今日はもっぱらこの話題。きっと官邸前でも、この話題でもちきりだろうなあ。
山本太郎議員に辞職求める声 園遊会で陛下に手紙渡す(朝日新聞)
10月31日の秋の園遊会で天皇陛下に手紙を渡した山本太郎参院議員(無所属)に対し、1日、議員辞職を求める声が相次いだ。自民党の脇雅史参院幹事長は党役員連絡会で「憲法違反は明確だ。二度とこういう事が起こらないように本人が責任をとるべきだ」と要求した。
下村博文文部科学相も「議員辞職ものだ。これを認めれば、いろんな行事で天皇陛下に手紙を渡すことを認めることになる。政治利用そのもので、(足尾銅山鉱毒事件で明治天皇に直訴を試みた)田中正造に匹敵する」と批判した。

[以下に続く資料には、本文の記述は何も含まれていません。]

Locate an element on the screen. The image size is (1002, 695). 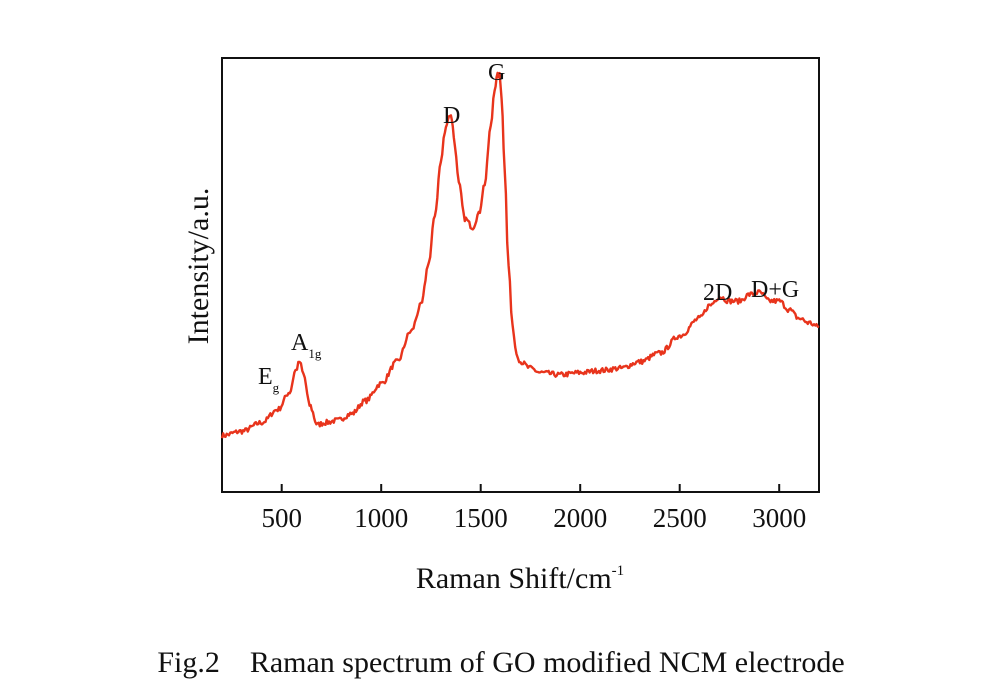
x-axis-title: Raman Shift/cm-1 is located at coordinates (520, 578).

公明党の井上義久幹事長は「極めて配慮にかけた行為ではないかと思う」と述べた。同党の太田昭宏国土交通相も「国会議員が踏まえるべき良識、常識がある。不適切な行動だ」と批判。古屋圭司国家公安委員長は「国会議員として常軌を逸した行動だ。国民の多くが怒りを込めて思っているのではないか」と資質を問題視した。田村憲久厚生労働相は「適切かどうかは常識に照らせばわかる」、稲田朋美行政改革相は「陛下に対しては、常識的な態度で臨むべきだ」と不快感を示した。

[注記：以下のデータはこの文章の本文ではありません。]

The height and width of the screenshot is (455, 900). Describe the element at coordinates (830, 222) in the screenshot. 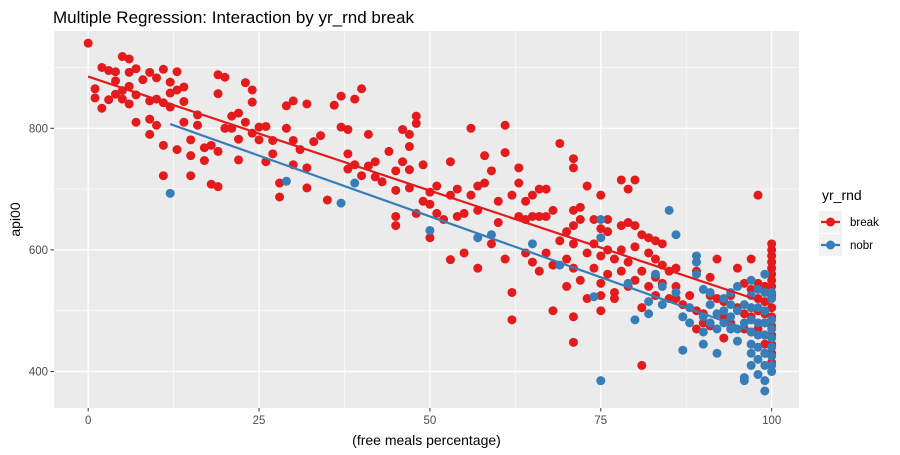

I see `legend-key-point` at that location.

民主党の松原仁・国会対策委員長も「政治利用を意図したもので、許されない」と批判。日本維新の会共同代表の橋下徹大阪市長も大阪市役所で記者団に「日本国民であれば、法律に書いていなくても、やってはいけないことは分かる。陛下に対してそういう態度振る舞いはあってはならない。しかも政治家なんだから。信じられない」と批判した。
きっといろんな論点が出されているのだろうけれども、政治の舞台では、もっぱら、天皇の政治的利用をおしすすめてきて、これからもそうしようという人が多いのが、ちょっとおかしい。いわば、「不敬だろう!」と言っているようなもの。

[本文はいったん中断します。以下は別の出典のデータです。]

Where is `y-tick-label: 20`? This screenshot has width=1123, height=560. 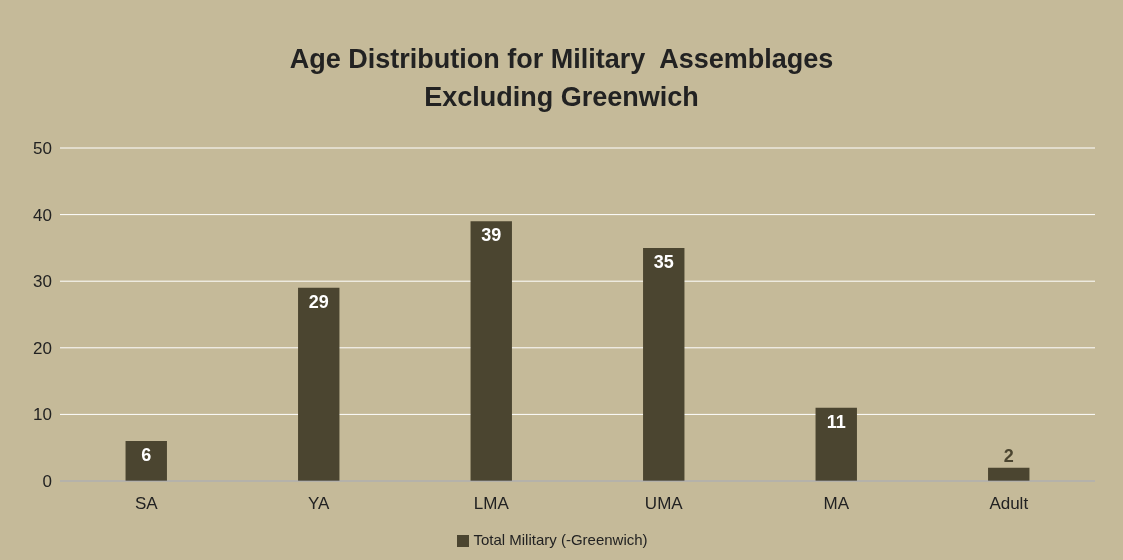 y-tick-label: 20 is located at coordinates (42, 348).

憲法解釈の世界でも、天皇の公的な行為には憲法で明記されている国事行為に限定すべきだという議論も存在する。その立場から言えば、そもそも園遊会などは私的な集まりなのだから、そこで、どういう形式で会話をしようがしったことではないという話になる。それはそれで一理ある。
政府の解釈からいえば、国事行為ではない公的な行為ということだそうだ。憲法解釈のうえでは、私的行為と国事行為のあいだに、こういう行為を認める見解と、国事行為の一環として認める見解があるそうだ。だけど、どちらの説をとる場合も、厳しく政治的行為は制限されることにはなる。はたして園遊会のような行事の主催というのは、どうなのか。これが戦前の「観菊会」や「観桜会」の伝統を引き継ぐものという位置づけならば、いっそうこの行事については、しかるべき議論があってもよさそうな気がする。
まあ、だけど、山本さんは、なぜ天皇に手紙をだしたのかというのは不可解だ。政治的な問題を解決するというのならば、天皇に手紙を出すことなど、意味がない。そんなことは、基本理解しておられるとは思うのだかが。
ある憲法学者は、憲法には、16条で「何人も、損害の救済、公務員の罷免、法律、命令又は規則の制定、廃止又は改正その他の事項に関し、平穏に請願する権利を有し、何人も、かかる請願をしたためにいかなる差別待遇も受けない」という規定があり、請願法3条は天皇に対する請願も保障しているそうだ。もっとも「天皇に対する請願書は、内閣にこれを提出しなければならない」そうだけれども。だけど、やはり、?。
となると、彼の政治的主張を、世に知らしめるために、天皇への手紙と言う行為をしたということになるのかなあ。だれだそんな知恵をつけたやつは、って思ってしまう。
いずれにしても、山本さんを批判するにしても、擁護するにしても、いろいろな論点が存在するのだろうし、そこは節度と、発展性をもってやってほしい。少なくとも、批判のための批判や、不敬だ的な発言は、それこそ天皇の政治利用につながることも自覚すべき何だろうと思うのだけどなあ。